Frank pretty interesting topic ...
I grew up in a seventh day adventist environment, while at one point in my mid teens that I considered the option to study Theology and the Churches Fundamental Beliefs. Basically considering becoming a pastor or a minister. I am now agnostic. So here goes ... and I could be wrong on the context (my religious knowledge is a little rusty), Matthew or someone with a more active knowledge can clarify any of my wrongs.
In the old testament life was just that, life; it wasn't until the temptation of Adam and Eve that the introduction of pain perhaps even death (Genesis). God/Creator allowed for Adam and Eve to make a choice, it was their free will.
God's integraty ... “My covenant will I not break, nor alter the thing that is gone out of my lips”. I don't think a line like that shows weakness or without choices. If you're a Christian you would say that unwavering strength.
Some sectors of Christianity believe that Satan does not have a superior power or authority.
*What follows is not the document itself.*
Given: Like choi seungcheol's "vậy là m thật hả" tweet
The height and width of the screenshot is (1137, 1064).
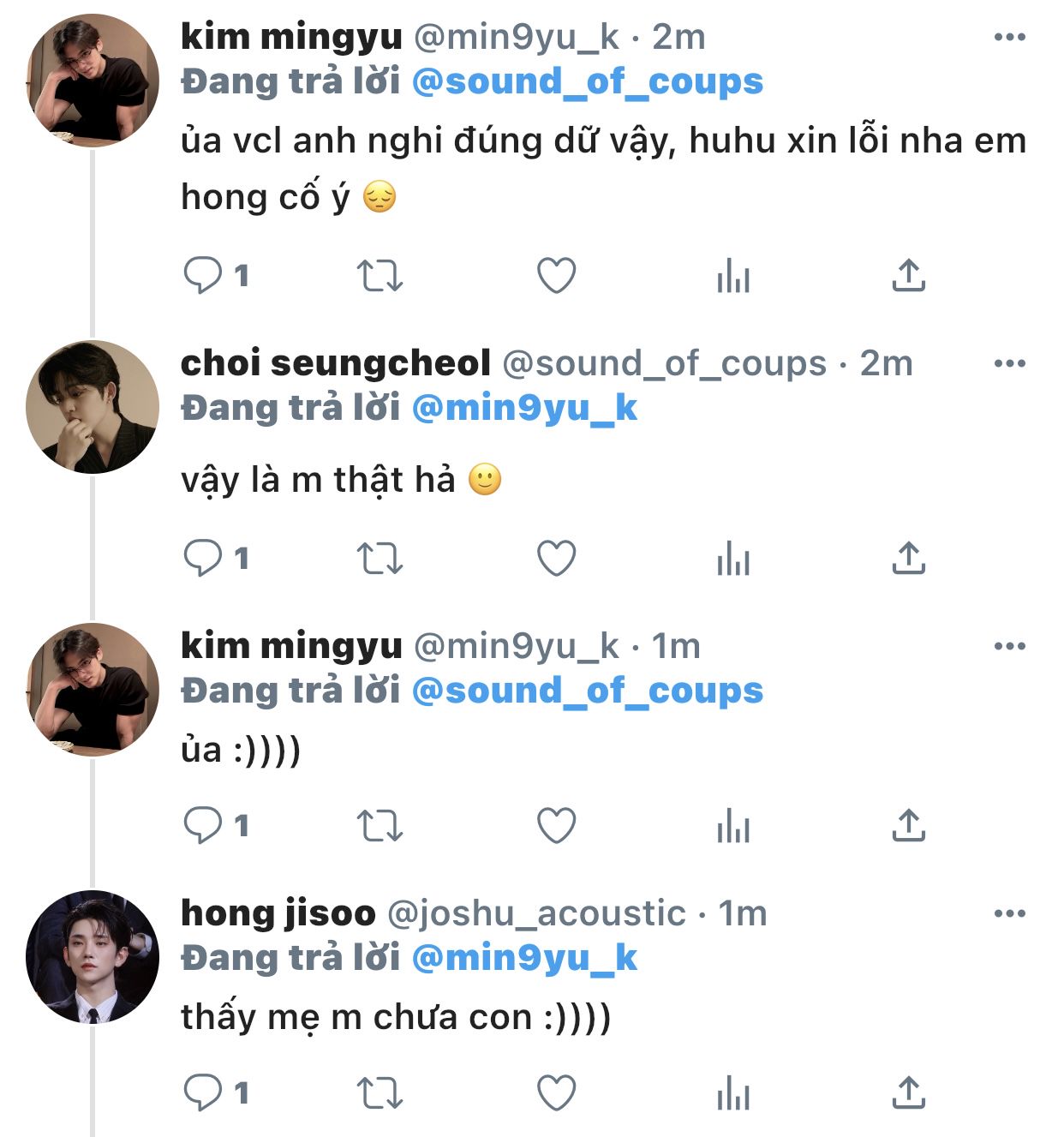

He is absolutely dependent upon the cooperation of a human being who will empower him with the authority God gave them. That he is indeed weak and preys on the sin and weakness within man and not the other way. Lucifier/Satan was told to protect the Adam and Eve, yet he corrupted it due to his own desires and jealous of Man (Who was the image of God and were the authority over Earth). Its after Genesis and before Eve had children that most Christians believe Lucifier turned against God.
As for the light and darkness (non religion but light theory), what about this messy theory ... that dark is the by-product of having absorbed all light, so if there is no light there is no darkness. To have black it has to absorb light (or all shades of the primary colours). So if you've got no light then black can't absorb anything and hence it does not and can not exist. As for the Yin Yang theory ... black or darkness have no control over light, that light in itself controls everything, including the existence of darkness.
But then you get into the messy area ... that the human eye only sees certain elements (or wave lengths) of light, the spectrum of light that the human eye can not see is called "Ultraviolent" or Black light. Eek
If we applied that theory to good and evil, than to experience evil (Dark) you must first have good (Light), but no matter how much you see there is always the invisible part that is truely and utterly evil (Black Light).
In Japanese culture, white represents symbolizes serfdom, youth, and naiveté. While black represents a symbol of nobility, age, and experience.
I don't believe in the existience of someone being one way or the other, to be purely good or evil.